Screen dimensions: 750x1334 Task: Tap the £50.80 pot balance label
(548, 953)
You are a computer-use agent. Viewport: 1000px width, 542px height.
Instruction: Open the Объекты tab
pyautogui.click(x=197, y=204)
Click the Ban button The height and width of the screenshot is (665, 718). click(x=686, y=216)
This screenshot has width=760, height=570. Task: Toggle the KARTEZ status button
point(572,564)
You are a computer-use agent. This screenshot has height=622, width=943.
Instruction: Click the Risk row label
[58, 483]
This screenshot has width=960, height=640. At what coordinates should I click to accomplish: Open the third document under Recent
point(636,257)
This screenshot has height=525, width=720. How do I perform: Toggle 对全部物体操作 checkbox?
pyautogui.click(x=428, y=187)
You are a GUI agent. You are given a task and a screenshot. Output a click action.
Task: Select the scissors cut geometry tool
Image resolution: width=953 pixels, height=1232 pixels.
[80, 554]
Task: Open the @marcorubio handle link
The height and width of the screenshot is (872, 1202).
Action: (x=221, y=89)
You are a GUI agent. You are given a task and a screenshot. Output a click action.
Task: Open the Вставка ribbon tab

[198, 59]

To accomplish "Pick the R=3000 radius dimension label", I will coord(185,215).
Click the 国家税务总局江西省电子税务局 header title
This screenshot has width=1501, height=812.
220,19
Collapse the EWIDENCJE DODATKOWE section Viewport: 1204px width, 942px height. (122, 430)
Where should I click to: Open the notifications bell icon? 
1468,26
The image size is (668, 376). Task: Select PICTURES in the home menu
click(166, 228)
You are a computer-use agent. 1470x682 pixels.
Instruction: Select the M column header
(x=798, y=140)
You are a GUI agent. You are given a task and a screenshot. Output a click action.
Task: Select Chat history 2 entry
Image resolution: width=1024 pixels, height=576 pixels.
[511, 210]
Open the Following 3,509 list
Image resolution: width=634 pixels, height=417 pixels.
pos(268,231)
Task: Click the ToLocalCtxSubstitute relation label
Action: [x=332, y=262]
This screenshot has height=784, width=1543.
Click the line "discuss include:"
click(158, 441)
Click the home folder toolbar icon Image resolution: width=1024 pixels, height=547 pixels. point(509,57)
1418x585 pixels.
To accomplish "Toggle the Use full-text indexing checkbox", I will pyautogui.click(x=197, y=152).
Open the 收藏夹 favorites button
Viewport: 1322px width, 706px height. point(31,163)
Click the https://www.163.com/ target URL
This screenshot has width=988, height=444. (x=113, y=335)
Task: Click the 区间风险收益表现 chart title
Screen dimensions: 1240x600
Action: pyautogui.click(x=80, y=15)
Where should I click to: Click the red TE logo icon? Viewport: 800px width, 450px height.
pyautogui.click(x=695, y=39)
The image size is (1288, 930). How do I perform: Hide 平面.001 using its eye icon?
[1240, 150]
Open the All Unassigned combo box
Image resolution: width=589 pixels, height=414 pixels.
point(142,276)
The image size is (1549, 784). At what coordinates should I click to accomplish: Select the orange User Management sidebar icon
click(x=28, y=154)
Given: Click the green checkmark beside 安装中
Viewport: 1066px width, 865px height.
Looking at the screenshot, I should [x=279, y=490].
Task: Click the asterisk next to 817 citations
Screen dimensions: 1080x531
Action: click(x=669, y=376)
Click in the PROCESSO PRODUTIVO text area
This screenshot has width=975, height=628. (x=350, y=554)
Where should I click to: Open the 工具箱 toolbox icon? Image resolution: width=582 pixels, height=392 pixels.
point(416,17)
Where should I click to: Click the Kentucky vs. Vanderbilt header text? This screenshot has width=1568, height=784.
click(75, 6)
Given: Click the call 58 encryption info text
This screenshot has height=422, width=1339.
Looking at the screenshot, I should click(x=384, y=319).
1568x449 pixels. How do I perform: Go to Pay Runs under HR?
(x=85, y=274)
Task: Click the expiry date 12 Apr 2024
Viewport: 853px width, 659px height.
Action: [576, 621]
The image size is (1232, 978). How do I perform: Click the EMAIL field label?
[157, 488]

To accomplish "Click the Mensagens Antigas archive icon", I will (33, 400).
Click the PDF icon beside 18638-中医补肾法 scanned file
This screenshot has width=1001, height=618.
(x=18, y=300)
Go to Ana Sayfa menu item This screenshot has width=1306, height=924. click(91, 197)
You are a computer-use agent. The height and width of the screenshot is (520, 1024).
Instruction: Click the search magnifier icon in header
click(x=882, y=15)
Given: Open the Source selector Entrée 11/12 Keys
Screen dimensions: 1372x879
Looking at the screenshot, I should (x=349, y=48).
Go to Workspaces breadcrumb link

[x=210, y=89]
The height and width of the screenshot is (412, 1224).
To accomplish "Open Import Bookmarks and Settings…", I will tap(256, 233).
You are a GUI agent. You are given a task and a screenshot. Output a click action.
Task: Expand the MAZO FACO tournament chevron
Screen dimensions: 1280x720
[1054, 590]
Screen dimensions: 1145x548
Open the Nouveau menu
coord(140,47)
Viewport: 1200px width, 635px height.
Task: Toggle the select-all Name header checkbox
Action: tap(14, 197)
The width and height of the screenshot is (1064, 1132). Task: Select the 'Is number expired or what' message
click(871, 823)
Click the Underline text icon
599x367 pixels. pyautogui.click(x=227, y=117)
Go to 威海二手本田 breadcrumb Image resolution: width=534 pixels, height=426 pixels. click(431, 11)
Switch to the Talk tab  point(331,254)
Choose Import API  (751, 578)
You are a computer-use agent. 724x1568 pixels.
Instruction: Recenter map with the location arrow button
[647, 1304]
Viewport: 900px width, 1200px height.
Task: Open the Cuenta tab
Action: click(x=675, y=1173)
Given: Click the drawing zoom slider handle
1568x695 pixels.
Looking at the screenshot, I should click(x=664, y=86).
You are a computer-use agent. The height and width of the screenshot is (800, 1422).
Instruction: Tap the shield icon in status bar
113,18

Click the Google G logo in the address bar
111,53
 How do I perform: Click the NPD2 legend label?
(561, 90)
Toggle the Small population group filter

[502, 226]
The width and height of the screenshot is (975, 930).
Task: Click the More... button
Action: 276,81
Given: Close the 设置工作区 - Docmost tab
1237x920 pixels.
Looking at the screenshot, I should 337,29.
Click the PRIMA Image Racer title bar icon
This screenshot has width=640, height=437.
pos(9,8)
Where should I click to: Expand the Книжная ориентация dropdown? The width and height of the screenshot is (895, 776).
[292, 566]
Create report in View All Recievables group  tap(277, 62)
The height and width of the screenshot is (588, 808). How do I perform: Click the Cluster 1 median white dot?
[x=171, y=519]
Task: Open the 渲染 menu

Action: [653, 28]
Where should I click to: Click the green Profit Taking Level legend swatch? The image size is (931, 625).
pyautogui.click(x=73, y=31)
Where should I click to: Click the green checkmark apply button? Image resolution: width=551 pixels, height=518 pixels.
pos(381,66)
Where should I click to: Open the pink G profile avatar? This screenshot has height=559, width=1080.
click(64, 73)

THE PROBLEM: Take from the listing above each line that contains the string "computer".

WORKED SOLUTION:
You are a computer-use agent. Viewport: 1000px width, 542px height.
You are a computer-use agent. This screenshot has height=622, width=943.
You are a computer-use agent. 1470x682 pixels.
You are a computer-use agent. The height and width of the screenshot is (520, 1024).
You are a computer-use agent. 724x1568 pixels.
You are a computer-use agent. The height and width of the screenshot is (800, 1422).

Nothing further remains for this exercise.